TASK PROMPT - Reproduce word for word the line that contains "Загрузка мобильного приложения" and each line that follows it, stopping after the final line of the material.

DATA -
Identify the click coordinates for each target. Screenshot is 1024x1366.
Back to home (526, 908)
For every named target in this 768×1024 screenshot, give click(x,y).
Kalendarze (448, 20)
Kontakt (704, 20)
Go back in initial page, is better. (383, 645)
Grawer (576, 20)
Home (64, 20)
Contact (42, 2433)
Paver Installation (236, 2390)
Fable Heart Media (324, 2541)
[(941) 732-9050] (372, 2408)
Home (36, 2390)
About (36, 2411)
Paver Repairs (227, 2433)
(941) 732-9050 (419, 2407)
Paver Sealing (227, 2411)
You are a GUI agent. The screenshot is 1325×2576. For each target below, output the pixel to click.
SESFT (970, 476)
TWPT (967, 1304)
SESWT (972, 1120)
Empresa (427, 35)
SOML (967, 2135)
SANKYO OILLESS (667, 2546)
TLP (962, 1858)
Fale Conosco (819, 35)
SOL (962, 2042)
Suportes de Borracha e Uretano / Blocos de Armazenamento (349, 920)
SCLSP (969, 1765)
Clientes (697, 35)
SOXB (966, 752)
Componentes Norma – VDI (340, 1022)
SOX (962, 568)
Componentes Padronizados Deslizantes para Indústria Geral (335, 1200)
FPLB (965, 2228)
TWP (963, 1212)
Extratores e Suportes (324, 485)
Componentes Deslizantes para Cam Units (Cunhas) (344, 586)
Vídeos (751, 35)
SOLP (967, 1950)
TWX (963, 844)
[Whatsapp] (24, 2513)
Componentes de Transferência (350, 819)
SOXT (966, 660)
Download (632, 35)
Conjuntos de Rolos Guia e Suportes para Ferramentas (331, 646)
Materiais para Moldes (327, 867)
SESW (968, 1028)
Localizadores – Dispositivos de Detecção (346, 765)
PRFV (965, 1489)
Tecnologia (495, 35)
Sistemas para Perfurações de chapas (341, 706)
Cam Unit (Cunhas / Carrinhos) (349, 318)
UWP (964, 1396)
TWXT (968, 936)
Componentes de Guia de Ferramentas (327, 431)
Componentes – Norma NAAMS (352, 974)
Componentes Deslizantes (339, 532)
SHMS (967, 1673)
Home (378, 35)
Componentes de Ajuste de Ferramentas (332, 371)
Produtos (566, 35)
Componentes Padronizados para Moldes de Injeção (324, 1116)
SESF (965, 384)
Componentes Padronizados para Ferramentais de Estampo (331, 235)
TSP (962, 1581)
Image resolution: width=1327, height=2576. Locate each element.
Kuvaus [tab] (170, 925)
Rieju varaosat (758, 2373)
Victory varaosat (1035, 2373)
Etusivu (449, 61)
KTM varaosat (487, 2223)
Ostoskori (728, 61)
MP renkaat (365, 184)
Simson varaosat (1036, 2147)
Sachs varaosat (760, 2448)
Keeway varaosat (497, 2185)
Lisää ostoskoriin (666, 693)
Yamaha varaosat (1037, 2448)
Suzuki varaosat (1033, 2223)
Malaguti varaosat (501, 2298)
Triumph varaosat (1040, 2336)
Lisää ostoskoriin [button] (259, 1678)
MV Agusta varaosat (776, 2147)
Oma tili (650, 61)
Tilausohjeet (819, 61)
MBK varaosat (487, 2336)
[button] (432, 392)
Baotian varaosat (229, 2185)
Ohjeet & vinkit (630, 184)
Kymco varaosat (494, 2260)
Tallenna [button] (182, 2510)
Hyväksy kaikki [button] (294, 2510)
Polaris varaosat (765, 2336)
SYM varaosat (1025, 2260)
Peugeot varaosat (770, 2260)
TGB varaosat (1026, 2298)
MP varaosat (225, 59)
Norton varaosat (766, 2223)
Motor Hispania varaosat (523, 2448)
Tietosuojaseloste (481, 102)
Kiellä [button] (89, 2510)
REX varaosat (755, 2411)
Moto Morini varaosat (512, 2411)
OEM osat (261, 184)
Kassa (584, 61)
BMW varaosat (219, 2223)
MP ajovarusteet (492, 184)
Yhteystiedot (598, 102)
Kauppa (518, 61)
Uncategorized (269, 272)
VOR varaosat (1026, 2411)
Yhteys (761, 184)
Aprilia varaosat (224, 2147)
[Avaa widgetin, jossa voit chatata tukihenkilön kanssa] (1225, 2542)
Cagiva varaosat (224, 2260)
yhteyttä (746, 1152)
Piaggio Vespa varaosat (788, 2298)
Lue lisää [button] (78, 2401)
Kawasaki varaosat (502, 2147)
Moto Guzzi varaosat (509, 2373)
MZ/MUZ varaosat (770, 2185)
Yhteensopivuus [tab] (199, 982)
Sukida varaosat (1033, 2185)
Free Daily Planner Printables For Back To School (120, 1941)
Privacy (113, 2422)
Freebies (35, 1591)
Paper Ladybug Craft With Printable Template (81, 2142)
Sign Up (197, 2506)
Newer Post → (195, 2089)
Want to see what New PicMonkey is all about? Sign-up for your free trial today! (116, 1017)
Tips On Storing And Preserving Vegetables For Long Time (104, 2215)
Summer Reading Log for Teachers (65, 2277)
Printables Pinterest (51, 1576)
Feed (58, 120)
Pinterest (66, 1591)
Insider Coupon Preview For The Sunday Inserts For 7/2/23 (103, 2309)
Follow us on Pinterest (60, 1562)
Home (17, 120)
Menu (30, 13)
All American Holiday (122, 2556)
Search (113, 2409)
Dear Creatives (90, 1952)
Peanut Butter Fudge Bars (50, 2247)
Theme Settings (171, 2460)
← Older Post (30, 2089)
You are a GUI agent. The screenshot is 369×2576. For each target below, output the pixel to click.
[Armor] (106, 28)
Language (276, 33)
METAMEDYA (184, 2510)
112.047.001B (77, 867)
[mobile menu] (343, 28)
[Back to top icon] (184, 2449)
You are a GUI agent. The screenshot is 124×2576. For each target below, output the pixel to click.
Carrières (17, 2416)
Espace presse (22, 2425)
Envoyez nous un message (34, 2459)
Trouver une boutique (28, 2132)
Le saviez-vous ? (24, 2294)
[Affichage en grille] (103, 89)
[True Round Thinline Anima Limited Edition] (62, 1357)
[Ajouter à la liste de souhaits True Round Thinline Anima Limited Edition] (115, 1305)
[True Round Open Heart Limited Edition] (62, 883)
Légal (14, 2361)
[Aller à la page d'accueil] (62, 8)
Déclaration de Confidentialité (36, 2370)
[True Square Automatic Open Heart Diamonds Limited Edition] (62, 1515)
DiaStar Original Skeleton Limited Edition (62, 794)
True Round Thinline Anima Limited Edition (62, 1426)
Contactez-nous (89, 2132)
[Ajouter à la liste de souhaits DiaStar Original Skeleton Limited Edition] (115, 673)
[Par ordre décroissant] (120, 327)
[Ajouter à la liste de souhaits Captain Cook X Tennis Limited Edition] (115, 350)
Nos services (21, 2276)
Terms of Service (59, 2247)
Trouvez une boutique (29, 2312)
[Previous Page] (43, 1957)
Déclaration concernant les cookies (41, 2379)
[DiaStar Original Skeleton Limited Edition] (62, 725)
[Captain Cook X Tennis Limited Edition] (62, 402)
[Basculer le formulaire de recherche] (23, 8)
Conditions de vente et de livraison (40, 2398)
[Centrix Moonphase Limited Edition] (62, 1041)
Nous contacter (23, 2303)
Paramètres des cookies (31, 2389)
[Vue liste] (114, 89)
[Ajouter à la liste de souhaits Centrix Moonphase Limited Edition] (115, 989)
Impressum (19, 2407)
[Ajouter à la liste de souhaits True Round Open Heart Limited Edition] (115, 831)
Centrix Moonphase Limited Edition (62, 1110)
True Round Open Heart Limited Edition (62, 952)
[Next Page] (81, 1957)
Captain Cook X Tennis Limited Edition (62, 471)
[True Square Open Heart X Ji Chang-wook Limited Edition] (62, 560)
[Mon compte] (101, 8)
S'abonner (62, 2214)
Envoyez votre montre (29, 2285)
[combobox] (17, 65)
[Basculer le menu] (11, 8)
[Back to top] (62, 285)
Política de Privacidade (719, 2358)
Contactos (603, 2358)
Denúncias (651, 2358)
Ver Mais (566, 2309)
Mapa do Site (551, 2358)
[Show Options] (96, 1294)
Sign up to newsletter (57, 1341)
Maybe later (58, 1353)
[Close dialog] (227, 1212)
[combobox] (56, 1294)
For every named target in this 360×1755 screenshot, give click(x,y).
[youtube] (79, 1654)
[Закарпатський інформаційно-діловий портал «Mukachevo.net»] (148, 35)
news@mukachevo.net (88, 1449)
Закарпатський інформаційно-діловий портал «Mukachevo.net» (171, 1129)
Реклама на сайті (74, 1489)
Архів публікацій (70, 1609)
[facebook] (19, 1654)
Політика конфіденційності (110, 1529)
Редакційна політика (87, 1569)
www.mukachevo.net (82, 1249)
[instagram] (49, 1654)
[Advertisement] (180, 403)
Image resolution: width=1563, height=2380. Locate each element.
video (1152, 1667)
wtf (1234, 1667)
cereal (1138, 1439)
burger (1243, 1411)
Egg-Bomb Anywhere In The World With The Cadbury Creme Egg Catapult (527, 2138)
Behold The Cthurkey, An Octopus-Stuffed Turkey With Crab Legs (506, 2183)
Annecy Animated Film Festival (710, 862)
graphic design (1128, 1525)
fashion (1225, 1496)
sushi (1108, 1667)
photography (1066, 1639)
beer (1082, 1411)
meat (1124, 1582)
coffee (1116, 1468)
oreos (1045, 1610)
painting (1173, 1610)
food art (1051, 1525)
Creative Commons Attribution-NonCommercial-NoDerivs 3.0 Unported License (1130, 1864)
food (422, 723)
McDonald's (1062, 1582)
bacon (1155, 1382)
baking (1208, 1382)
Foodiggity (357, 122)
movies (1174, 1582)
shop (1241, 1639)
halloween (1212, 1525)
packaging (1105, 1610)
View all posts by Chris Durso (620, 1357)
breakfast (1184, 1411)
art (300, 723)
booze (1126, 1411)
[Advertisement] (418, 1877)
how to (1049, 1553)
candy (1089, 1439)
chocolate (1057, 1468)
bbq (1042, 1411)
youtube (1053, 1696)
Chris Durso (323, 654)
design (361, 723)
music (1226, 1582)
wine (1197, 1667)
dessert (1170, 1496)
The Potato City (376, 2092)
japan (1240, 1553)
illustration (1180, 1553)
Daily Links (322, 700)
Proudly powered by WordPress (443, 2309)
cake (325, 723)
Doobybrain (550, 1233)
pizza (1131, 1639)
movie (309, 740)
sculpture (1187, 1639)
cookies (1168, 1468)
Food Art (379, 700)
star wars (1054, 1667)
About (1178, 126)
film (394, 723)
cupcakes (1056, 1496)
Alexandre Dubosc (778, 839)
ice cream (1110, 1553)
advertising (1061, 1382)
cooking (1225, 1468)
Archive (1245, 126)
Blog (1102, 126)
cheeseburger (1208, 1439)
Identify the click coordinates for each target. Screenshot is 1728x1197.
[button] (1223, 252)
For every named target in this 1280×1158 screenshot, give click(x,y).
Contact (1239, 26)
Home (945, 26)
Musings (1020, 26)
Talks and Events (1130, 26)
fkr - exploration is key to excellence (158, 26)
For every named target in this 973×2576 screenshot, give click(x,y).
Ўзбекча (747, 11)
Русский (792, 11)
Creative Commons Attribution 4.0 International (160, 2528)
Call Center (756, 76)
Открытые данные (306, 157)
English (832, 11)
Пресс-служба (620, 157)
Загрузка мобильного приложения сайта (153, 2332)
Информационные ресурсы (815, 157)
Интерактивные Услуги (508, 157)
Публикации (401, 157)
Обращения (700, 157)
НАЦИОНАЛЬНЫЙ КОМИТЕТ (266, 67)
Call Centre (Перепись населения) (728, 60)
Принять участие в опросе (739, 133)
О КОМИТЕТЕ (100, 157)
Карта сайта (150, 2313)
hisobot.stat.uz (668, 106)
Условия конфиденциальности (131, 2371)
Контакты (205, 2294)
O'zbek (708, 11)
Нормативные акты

SOLUTION TO THIS PROBLEM -
Загрузка мобильного приложения сайта (153, 2332)
Информационные ресурсы (815, 157)
Интерактивные Услуги (508, 157)
Публикации (401, 157)
Обращения (700, 157)
НАЦИОНАЛЬНЫЙ КОМИТЕТ (266, 67)
Call Centre (Перепись населения) (728, 60)
Принять участие в опросе (739, 133)
О КОМИТЕТЕ (100, 157)
Карта сайта (150, 2313)
hisobot.stat.uz (668, 106)
Условия конфиденциальности (131, 2371)
Контакты (205, 2294)
O'zbek (708, 11)
Нормативные акты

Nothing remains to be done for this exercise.